*PROBLEM*.
Stopping at the line that holds "Sanfilippo Massimo (32, 342)", repeat the lines below exactly, starting from the very first and including that final line.

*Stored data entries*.
···
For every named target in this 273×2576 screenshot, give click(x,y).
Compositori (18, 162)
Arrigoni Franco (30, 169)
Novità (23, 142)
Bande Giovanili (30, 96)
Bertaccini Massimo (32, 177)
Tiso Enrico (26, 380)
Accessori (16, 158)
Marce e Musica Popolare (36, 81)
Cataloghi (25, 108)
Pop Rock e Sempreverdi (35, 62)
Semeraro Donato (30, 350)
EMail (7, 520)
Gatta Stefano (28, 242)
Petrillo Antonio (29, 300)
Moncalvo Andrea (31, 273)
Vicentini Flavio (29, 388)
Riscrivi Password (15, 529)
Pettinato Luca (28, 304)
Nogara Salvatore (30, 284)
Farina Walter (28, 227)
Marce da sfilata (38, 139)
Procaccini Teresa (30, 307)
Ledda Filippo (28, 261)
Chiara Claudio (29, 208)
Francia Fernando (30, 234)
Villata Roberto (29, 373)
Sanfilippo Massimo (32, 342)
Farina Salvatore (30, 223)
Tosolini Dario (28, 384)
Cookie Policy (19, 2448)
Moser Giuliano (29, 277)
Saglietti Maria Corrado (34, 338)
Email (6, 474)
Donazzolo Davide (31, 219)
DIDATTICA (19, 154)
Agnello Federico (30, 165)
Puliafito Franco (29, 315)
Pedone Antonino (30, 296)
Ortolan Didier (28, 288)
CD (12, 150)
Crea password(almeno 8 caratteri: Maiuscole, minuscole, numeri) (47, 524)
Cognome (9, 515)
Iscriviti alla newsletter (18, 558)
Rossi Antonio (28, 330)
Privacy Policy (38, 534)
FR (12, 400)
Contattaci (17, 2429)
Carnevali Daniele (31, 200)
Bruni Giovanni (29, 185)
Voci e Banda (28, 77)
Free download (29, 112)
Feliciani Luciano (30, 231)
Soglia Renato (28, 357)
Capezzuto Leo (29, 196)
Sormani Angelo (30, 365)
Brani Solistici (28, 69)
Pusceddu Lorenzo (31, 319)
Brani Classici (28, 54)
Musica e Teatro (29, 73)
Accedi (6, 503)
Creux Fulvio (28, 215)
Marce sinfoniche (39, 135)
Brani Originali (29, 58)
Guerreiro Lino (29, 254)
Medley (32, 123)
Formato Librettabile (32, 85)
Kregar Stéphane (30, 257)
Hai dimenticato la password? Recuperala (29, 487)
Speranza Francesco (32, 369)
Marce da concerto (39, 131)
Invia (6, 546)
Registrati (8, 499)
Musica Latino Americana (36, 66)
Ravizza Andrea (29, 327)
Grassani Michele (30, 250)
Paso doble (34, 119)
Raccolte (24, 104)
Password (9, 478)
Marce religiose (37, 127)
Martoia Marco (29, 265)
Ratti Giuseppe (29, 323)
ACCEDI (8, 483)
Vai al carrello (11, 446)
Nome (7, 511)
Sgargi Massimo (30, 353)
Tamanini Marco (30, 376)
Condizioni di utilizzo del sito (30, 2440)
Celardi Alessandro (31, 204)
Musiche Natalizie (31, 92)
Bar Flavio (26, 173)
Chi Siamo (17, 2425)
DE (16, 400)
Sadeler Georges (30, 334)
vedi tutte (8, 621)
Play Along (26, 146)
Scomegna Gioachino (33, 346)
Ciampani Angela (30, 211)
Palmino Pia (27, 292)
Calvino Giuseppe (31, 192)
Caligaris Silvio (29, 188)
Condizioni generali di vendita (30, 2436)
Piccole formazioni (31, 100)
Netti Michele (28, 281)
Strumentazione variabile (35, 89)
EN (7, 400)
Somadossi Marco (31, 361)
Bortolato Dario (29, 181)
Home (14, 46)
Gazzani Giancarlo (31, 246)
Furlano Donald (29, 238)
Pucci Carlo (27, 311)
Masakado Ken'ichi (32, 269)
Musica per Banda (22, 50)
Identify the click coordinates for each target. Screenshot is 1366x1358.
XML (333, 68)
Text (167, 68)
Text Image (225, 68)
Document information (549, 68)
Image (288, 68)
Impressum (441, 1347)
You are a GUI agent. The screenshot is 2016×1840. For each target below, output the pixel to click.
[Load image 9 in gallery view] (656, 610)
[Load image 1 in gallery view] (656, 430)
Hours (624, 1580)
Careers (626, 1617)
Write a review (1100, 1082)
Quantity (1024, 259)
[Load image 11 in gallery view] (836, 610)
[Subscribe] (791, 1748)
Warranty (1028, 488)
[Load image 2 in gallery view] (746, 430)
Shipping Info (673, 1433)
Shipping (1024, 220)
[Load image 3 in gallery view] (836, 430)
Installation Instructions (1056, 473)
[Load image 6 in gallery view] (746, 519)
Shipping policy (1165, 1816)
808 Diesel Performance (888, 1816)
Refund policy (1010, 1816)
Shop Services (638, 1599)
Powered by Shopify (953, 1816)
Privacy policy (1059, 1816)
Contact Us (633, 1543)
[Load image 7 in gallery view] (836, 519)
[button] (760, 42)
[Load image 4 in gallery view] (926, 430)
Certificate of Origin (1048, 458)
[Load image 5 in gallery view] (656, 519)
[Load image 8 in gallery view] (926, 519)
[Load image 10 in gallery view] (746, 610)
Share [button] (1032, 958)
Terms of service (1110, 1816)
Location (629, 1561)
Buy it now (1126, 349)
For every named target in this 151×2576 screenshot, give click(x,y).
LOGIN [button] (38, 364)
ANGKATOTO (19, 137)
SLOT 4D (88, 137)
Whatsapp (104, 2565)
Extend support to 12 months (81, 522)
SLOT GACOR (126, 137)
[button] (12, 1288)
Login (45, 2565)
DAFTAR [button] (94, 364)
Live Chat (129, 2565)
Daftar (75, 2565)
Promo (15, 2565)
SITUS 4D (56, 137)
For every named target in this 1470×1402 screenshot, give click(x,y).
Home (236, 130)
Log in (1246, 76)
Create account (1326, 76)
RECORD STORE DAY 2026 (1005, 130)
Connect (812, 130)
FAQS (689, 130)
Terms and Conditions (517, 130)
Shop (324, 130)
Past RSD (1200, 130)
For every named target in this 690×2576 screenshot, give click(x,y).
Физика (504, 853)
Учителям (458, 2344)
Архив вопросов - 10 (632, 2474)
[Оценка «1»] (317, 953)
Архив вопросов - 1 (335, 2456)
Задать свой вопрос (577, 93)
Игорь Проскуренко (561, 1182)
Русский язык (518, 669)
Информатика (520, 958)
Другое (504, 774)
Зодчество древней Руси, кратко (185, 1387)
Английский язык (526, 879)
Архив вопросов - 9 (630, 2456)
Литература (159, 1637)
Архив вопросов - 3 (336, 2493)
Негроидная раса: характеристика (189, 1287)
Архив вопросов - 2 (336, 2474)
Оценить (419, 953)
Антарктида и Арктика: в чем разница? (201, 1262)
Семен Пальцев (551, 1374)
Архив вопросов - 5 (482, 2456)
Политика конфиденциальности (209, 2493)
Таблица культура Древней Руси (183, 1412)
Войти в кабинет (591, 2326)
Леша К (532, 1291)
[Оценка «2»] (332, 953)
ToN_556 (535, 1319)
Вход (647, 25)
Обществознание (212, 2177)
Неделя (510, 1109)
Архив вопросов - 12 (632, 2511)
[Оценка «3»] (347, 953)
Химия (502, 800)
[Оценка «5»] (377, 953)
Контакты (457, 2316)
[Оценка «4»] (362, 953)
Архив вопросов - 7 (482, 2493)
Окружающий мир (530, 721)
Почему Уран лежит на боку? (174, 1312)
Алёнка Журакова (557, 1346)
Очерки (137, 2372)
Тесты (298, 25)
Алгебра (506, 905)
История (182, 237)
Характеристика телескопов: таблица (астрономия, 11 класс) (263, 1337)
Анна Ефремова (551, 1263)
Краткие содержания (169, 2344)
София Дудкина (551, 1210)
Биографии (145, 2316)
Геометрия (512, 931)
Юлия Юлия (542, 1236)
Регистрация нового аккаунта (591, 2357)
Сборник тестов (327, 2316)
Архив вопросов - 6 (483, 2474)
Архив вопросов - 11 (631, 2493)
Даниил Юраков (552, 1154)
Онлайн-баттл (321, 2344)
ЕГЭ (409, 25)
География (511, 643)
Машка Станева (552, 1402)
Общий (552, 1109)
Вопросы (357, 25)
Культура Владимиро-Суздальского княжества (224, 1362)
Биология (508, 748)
···
*SOLUTION*.
For every named target in this 273×2576 screenshot, give click(x,y).
Compositori (18, 162)
Arrigoni Franco (30, 169)
Novità (23, 142)
Bande Giovanili (30, 96)
Bertaccini Massimo (32, 177)
Tiso Enrico (26, 380)
Accessori (16, 158)
Marce e Musica Popolare (36, 81)
Cataloghi (25, 108)
Pop Rock e Sempreverdi (35, 62)
Semeraro Donato (30, 350)
EMail (7, 520)
Gatta Stefano (28, 242)
Petrillo Antonio (29, 300)
Moncalvo Andrea (31, 273)
Vicentini Flavio (29, 388)
Riscrivi Password (15, 529)
Pettinato Luca (28, 304)
Nogara Salvatore (30, 284)
Farina Walter (28, 227)
Marce da sfilata (38, 139)
Procaccini Teresa (30, 307)
Ledda Filippo (28, 261)
Chiara Claudio (29, 208)
Francia Fernando (30, 234)
Villata Roberto (29, 373)
Sanfilippo Massimo (32, 342)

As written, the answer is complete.